In einem Interview mit Válasz bezeichnet András Jakab die Gründung von Stiftungen, die riesige Mengen an öffentlichem Eigentum verwalten würden, als beispiellos. Der konservative Verfassungsrechtler befürchtet, dass die neuen Regelungen den Staat und damit auch die demokratische Kontrolle schwächen könnten, indem staatliche Aufgaben an vom Staat unabhängige Organisationen ausgelagert würden.

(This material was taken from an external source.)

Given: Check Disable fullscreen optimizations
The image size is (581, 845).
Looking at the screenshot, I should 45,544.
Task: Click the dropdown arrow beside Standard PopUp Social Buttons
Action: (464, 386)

Auf Azonnali interpretiert auch Donáth Szűcs die Gründung von öffentlichen Stiftungen als einen Versuch des Fidesz, sich an der Macht zu halten, selbst wenn er die nächste Wahl verlieren sollte. Was die weiteren Auswirkungen betrifft, so geht Szűcs nicht davon aus, dass die Wähler durch neue Vorschriften übermäßig beunruhigt sein dürften. Die Ungarn hätten gelernt, dass sie ihr Leben einfacher meistern könnten, wenn klar sei, wer letztendlich das Sagen habe. Die Ungarn würden möglicherweise sogar die Privatisierung von öffentlichem Eigentum oder die Gründung von durch politische Akteure geführten öffentlichen Stiftungen bevorzugen. Immerhin ließen derlei Arrangements wenigstens keinen Zweifel daran, wer der Chef sei – im Gegensatz zu öffentlichem Eigentum und staatlicher Vermögensaufsicht, argumentiert Szűcs.